• Instructions for the task
Show every line in the records below that contains the word "document". Case counts, so match only lines where the capitalization is the same.

• Excerpted data
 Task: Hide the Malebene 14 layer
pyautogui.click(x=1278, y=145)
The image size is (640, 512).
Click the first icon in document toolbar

* * *

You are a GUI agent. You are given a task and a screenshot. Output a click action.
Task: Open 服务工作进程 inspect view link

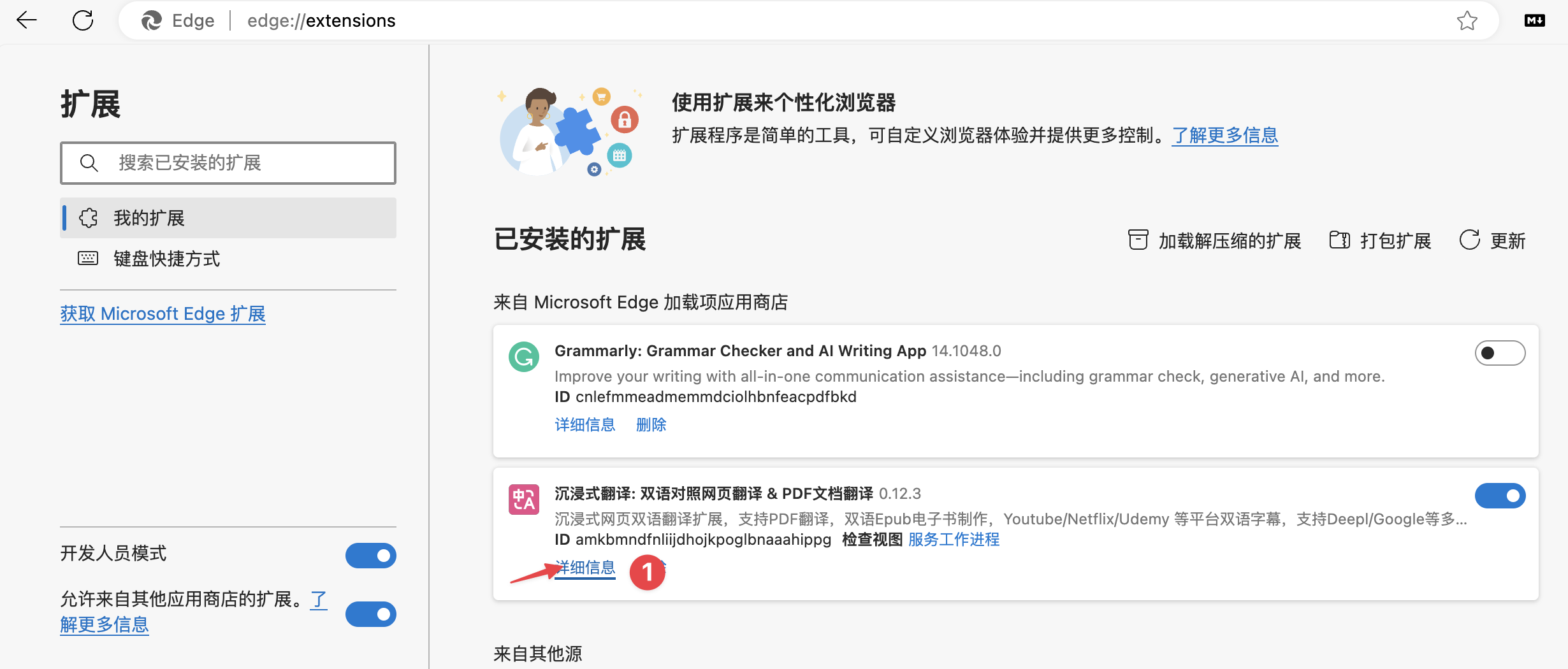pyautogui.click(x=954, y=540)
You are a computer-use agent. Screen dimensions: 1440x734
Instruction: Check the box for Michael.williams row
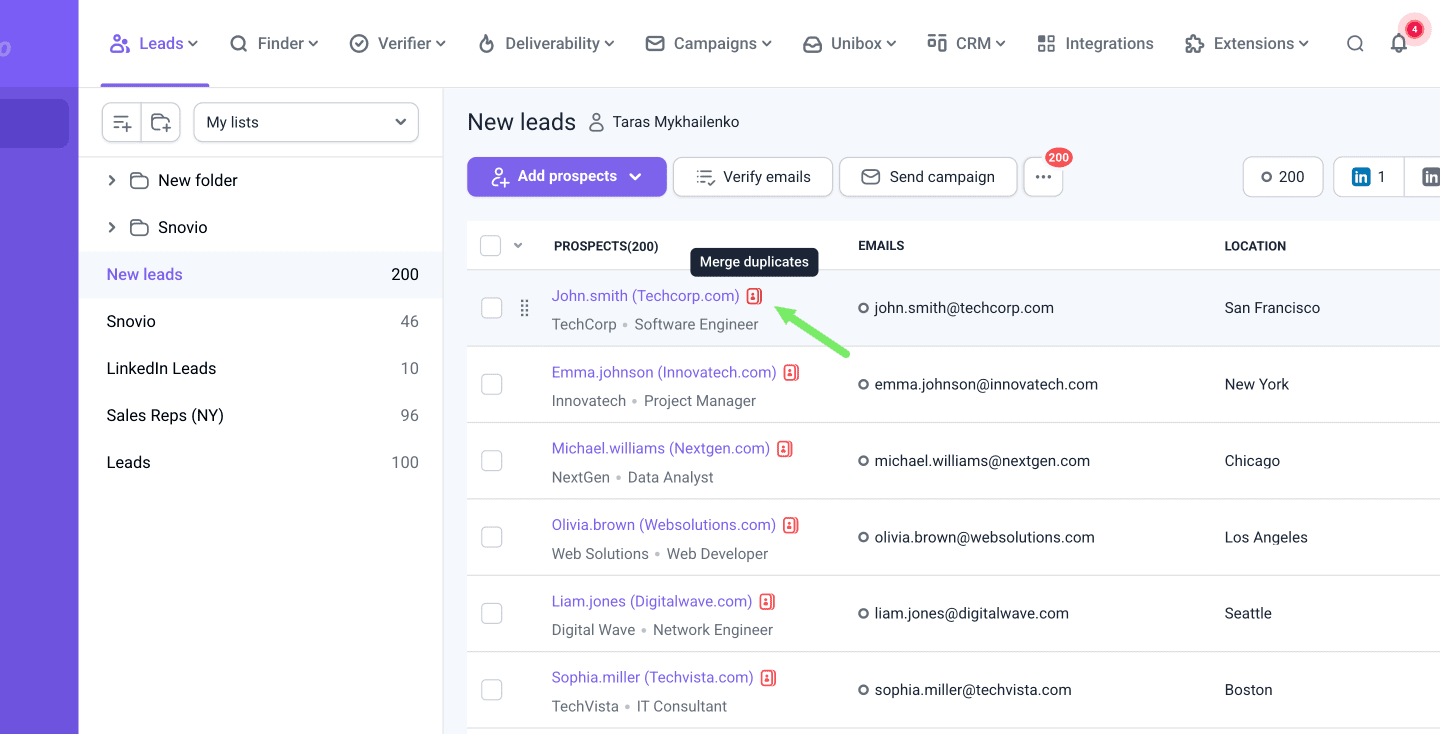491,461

---

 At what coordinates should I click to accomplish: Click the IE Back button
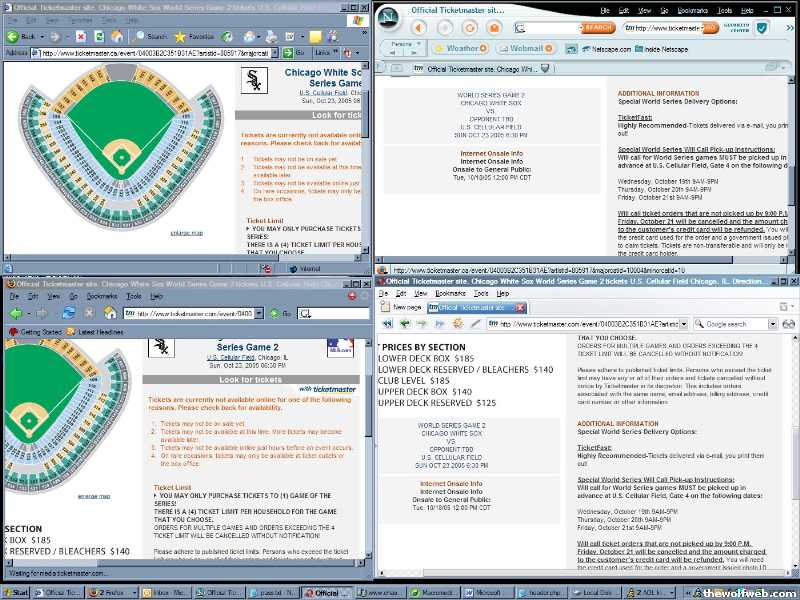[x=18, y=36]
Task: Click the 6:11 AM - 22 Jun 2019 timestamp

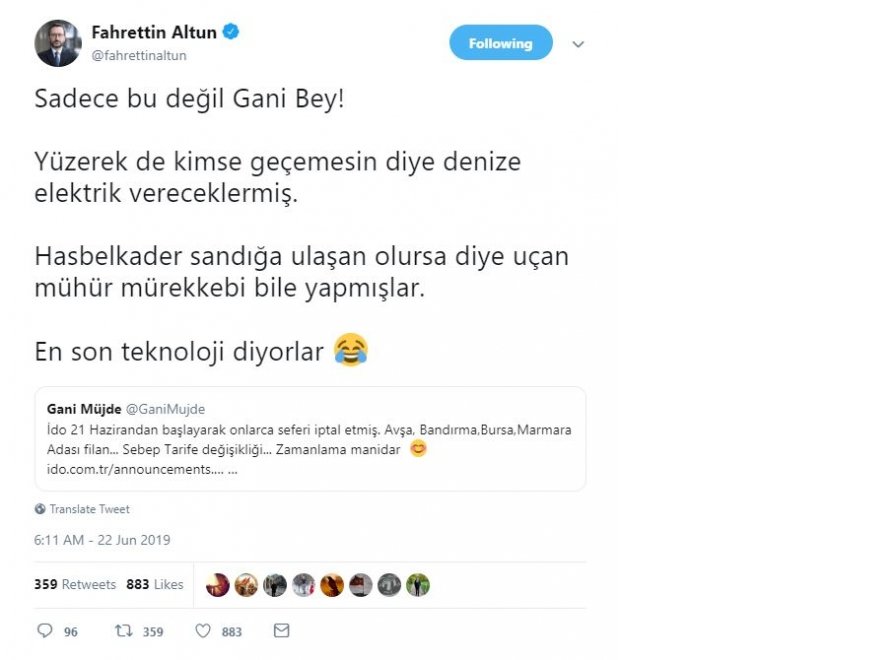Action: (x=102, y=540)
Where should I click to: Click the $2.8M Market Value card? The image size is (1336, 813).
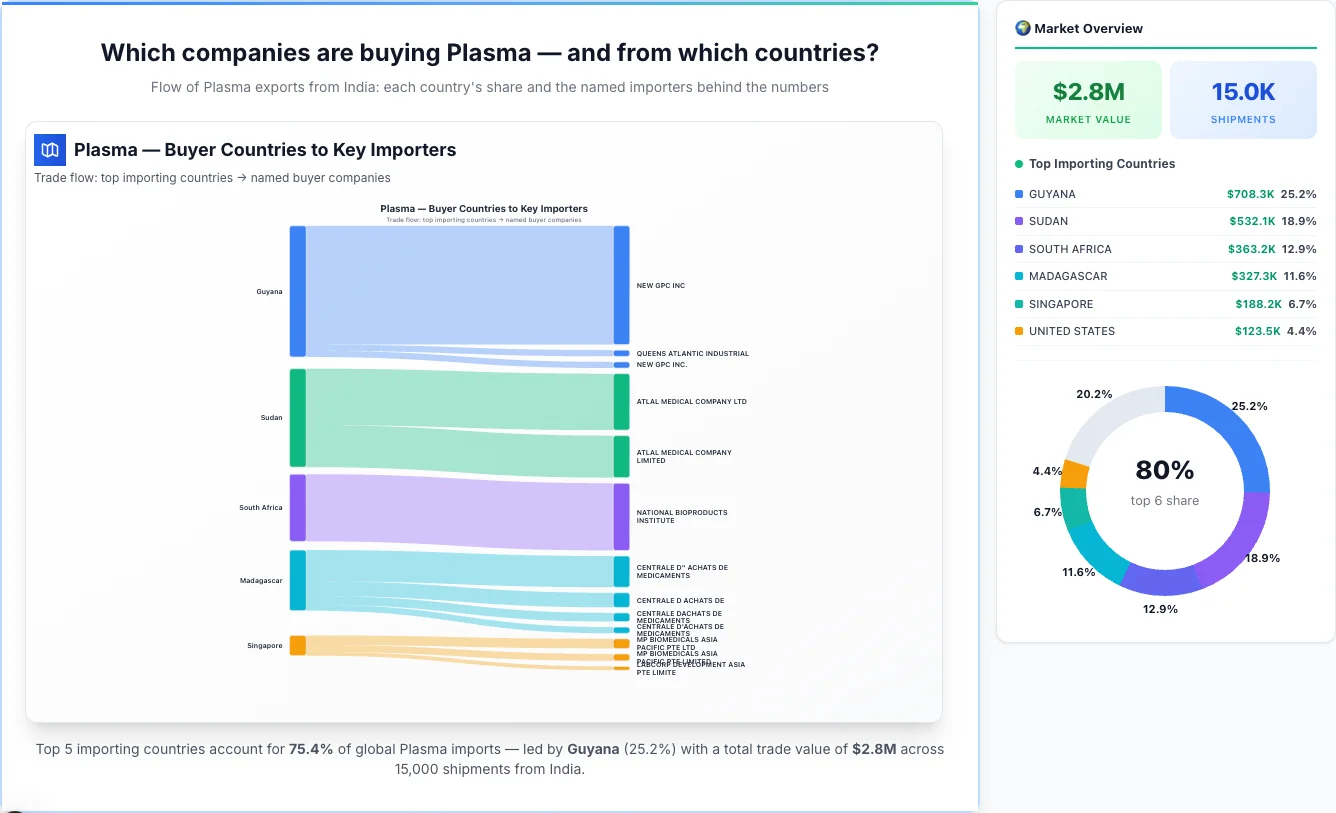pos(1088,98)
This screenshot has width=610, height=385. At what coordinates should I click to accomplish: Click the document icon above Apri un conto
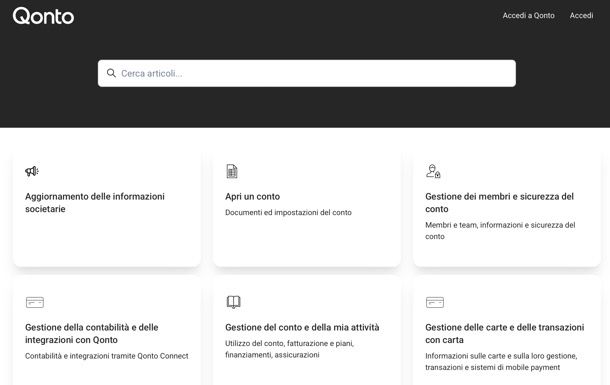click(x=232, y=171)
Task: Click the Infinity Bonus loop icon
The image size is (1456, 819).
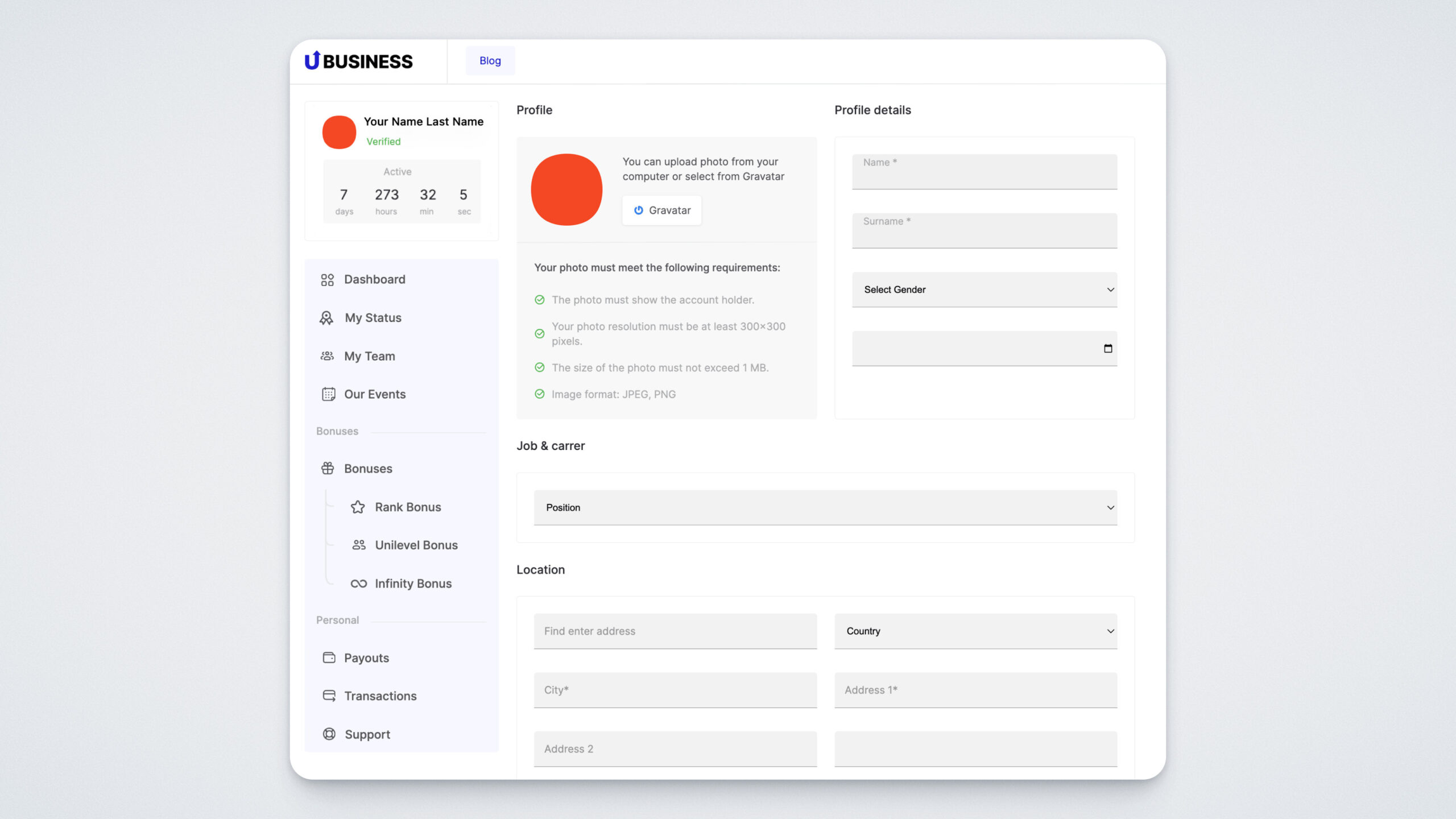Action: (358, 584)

• Result below
Click the first icon in document toolbar
This screenshot has width=610, height=385. At what coordinates should I click to accomplish: Click the document icon above Apri un conto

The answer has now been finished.